Miss Hattie is the most constant component of the disparate stories of the film, moving and shaking the story of Libby Wood and her father, while also amazingly cropping up in the stories of Buck and, most remarkably, of Judd himself, talking about him in personalized but nonchalant terms, his mirror-ending of her in the deadly funnel created between them essentially condoned by her through the disavowal of the totally business-like. "Judd, that old reprobate!" to say the least! But in many ways she is the greater reprobate, being the broker feeding of the misogynist hunger. "Never saw her before in my life" is her mechanical reply to the image of the dead girl, without millisecond hesitation, and it's almost a recitation from the lexicon of exploitation and misogyny.
Meanwhile, Eaten Alive's revolving and accumulating poignancy goes from Ruby's well-meaning, if ill-fated, commiserations, to Libby Wood's well-meaning, if fruitless, kindness and sweet guilelessness. Her scenes bring into the story the poignant exposition of her father's terminal illness and his last ditch effort to regain ties with the daughter he cast out, not to mention an implied undercurrent involving a transference of daughterly affection from the dying father to a not-exactly-seamly, Cajun-accented sheriff (played by Stuart Whitman), who seems to put on a temporary face of respectability and delicacy in order to humor the poor attracted girl.
Libby herself is the heart of the film, the film's traditional-mold final girl, who funnily becomes the third wheel of survival in the film's climax, latching onto the feminine stronghold of a mother and daughter, while becoming a latchkey kid before her very eyes with her surely soon-to-be-learned-of loss of both her sister and father.

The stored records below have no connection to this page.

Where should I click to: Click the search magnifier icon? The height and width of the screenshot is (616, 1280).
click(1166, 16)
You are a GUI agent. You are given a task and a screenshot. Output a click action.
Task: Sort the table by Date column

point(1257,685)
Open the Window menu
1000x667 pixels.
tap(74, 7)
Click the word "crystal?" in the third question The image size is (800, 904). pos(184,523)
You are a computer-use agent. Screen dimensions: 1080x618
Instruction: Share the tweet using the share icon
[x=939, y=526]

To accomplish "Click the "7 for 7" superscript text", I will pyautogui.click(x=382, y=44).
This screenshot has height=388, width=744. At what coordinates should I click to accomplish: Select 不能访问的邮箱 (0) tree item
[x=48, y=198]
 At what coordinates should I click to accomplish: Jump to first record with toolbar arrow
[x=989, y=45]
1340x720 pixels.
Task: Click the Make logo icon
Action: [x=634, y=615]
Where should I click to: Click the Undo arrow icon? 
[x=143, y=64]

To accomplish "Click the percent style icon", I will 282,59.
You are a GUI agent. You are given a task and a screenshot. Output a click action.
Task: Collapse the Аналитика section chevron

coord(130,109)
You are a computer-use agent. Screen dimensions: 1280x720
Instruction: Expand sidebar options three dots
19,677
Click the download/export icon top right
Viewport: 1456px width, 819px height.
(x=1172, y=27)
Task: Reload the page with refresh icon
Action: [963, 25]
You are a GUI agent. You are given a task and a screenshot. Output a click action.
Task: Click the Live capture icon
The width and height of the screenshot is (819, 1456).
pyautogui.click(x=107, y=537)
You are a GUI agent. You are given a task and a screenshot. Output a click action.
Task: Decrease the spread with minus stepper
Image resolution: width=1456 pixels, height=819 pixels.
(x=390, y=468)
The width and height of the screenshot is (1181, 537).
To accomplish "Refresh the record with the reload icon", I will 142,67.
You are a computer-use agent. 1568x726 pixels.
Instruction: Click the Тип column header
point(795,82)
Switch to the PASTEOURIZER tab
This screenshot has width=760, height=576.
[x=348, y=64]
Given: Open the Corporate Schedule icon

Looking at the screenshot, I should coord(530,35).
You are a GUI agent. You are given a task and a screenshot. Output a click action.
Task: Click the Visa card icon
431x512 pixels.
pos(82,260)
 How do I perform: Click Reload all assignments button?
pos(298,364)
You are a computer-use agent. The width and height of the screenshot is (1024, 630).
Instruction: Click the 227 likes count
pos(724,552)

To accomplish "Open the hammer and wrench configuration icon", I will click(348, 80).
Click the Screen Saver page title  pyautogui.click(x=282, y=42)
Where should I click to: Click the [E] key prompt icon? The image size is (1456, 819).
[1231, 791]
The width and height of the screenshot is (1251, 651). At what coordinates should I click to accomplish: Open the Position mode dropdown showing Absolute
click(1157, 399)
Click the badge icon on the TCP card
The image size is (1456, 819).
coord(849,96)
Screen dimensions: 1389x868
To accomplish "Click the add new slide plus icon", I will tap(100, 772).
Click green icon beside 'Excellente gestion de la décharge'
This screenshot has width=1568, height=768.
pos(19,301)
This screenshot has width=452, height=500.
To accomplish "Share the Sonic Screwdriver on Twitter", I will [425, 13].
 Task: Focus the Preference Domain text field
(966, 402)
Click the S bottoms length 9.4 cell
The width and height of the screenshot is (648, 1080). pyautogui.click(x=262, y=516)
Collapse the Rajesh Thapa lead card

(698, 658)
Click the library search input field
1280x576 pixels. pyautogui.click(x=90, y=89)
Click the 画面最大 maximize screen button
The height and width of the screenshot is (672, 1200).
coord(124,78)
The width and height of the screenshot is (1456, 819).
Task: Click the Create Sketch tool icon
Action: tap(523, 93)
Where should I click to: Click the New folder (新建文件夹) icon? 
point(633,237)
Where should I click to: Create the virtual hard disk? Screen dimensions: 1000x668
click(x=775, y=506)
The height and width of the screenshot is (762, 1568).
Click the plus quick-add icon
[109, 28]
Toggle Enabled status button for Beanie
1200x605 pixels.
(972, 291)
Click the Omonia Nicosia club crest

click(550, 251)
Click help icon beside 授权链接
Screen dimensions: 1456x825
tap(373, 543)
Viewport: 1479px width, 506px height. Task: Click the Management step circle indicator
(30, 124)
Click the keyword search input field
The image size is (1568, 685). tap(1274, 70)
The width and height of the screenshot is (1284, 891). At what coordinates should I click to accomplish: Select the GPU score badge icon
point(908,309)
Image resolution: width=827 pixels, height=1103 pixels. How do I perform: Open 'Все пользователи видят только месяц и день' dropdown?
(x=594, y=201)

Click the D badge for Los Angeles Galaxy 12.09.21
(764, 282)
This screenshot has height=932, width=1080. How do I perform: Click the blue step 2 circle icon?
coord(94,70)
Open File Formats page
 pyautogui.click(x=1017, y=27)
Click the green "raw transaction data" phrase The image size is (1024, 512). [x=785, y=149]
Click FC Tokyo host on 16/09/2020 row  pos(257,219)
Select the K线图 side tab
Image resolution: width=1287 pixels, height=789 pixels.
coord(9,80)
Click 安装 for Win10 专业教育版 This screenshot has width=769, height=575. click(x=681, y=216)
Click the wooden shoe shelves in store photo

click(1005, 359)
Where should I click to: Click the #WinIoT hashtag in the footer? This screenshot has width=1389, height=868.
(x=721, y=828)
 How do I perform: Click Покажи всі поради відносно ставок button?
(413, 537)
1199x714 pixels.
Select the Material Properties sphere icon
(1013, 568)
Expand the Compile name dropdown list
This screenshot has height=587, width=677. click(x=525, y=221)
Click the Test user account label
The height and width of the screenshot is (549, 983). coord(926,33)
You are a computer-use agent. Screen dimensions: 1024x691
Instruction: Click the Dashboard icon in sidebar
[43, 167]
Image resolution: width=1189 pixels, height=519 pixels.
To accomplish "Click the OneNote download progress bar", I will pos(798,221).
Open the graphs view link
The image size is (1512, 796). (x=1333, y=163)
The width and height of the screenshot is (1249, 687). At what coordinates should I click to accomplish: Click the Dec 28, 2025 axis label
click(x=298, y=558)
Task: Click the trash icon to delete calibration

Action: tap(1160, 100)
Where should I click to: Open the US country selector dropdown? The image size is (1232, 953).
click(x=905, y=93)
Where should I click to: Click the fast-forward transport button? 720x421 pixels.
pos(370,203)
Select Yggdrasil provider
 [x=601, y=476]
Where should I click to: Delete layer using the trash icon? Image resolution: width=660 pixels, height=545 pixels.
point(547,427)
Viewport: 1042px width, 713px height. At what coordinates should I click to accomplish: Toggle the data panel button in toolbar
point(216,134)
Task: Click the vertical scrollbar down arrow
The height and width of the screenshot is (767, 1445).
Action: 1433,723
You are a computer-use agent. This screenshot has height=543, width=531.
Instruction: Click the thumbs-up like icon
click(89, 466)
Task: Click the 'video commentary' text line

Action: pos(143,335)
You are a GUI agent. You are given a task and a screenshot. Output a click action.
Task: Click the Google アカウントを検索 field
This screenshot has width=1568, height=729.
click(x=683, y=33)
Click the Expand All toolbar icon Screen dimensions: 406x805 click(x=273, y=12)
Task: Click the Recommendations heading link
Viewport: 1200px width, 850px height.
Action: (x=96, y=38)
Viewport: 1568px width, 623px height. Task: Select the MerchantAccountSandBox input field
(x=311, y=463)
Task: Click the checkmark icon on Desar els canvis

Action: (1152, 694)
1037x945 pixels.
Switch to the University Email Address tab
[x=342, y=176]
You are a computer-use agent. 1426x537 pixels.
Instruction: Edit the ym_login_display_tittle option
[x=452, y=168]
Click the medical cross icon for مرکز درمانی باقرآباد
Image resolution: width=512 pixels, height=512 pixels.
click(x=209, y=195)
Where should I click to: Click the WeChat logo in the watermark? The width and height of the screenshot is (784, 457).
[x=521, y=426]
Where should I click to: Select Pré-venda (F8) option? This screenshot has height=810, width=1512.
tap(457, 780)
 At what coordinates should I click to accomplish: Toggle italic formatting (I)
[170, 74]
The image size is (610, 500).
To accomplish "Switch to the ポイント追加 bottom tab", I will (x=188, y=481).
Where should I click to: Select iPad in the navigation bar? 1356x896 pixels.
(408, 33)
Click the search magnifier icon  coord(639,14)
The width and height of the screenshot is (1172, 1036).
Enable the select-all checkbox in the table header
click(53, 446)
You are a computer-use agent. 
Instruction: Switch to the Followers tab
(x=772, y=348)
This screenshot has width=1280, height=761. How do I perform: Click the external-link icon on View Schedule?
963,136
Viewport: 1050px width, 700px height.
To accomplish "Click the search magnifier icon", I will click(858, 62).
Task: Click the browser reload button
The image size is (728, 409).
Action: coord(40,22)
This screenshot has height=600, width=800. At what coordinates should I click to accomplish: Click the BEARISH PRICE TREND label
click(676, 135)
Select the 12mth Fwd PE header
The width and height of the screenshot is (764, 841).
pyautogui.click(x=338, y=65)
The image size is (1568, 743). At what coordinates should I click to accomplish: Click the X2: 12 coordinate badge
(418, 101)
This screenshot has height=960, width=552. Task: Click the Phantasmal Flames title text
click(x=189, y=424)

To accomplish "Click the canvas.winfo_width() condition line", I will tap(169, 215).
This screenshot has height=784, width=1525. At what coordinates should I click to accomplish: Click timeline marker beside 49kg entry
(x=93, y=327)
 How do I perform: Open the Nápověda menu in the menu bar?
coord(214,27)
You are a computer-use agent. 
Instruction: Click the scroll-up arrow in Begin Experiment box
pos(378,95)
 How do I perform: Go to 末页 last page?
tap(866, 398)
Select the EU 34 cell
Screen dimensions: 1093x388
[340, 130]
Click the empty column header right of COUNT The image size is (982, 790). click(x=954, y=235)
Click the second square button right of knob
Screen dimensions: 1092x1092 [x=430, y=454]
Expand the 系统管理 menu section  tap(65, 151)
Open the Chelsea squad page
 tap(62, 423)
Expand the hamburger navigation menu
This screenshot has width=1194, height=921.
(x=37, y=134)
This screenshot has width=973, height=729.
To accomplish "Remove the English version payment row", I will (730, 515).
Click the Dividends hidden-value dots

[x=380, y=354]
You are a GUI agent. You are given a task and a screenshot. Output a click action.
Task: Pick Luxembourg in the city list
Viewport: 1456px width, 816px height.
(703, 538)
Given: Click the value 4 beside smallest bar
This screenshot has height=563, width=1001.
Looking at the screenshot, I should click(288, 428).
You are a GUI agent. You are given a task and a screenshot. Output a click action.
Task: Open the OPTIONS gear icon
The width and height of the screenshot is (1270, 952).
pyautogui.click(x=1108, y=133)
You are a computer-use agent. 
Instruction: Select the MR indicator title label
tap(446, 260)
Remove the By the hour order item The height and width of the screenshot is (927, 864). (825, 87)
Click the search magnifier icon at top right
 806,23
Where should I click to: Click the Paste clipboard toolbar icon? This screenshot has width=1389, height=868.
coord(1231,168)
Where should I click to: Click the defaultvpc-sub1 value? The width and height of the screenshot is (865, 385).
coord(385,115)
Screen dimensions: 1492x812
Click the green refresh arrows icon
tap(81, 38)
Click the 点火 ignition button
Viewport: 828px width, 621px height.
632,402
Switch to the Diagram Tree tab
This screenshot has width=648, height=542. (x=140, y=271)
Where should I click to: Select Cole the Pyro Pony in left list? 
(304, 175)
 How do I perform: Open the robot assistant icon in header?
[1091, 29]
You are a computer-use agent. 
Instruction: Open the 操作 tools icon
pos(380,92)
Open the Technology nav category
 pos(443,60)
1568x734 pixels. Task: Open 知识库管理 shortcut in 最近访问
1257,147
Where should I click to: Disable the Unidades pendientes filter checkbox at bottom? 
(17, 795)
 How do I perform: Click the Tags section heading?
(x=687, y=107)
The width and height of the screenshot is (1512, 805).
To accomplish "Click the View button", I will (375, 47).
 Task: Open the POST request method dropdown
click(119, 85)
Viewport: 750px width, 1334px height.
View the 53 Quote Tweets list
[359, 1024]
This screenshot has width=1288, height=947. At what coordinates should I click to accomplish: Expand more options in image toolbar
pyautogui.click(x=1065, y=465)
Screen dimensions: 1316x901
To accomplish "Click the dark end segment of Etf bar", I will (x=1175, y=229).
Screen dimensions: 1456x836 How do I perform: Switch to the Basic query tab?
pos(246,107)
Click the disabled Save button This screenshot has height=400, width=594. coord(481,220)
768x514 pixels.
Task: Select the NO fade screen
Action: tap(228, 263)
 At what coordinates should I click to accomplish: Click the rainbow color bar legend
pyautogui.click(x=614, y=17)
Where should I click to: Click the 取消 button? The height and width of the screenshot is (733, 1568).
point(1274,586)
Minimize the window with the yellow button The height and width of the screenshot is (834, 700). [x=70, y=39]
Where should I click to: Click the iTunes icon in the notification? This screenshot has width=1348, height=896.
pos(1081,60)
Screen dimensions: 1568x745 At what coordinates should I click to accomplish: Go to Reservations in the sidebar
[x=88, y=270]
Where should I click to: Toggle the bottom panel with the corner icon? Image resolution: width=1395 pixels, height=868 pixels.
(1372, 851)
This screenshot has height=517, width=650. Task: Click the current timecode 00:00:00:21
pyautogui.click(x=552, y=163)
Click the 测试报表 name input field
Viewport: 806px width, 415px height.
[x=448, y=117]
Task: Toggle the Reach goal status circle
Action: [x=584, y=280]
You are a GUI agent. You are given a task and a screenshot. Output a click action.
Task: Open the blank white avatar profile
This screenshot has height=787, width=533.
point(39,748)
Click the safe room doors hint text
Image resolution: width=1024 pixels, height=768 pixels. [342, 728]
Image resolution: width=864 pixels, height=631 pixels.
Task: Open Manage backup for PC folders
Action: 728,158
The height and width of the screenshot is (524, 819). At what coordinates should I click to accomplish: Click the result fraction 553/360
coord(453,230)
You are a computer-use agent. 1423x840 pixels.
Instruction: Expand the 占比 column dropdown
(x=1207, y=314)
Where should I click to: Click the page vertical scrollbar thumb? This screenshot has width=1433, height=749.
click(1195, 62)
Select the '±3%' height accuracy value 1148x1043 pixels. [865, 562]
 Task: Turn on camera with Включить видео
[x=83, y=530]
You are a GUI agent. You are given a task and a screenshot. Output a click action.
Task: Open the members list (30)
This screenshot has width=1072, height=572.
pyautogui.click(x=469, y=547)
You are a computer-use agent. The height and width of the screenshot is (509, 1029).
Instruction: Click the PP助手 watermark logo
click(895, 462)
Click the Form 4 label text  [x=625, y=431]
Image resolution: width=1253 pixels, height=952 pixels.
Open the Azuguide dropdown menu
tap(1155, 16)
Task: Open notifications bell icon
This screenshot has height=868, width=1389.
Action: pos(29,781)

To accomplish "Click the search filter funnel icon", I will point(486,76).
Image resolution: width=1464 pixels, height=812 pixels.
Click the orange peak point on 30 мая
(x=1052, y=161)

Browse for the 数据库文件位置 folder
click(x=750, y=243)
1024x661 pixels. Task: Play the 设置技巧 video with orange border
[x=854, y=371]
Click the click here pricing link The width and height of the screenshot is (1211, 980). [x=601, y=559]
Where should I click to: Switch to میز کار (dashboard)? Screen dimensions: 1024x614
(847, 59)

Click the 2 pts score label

The Libby character is meant to hold no designs, no pretensions, no facades. Her kindness is her kindness. Her naivete is her naivete. In almost kinship with the wayward sister, who kisses the hand of the lowly housekeeper and kicks the rapist's body off of her with gusto even before he ultimately murders her, Libby is womanhood made universal, her "feminine" attributes in fact a sexless blank slate, her deaf and dumbness to the terribleness around her a shining example to both males and females, her innocence a dignified refusal of sexual objectification.
How strangely brilliant, then, is her stripping scene, which almost seems like a refutation of objectification. Its utter lack of ceremony, its slackness, Crystin Sinclaire's vexing awkwardness of slouching body and unpretentious traipse, is the ultimate nail of masculinity on the coffin of femininity - making her fate under the hand of our house rapist seem rather unpredictable, as even if he kills her, she is anyway impervious to sexual subjugation.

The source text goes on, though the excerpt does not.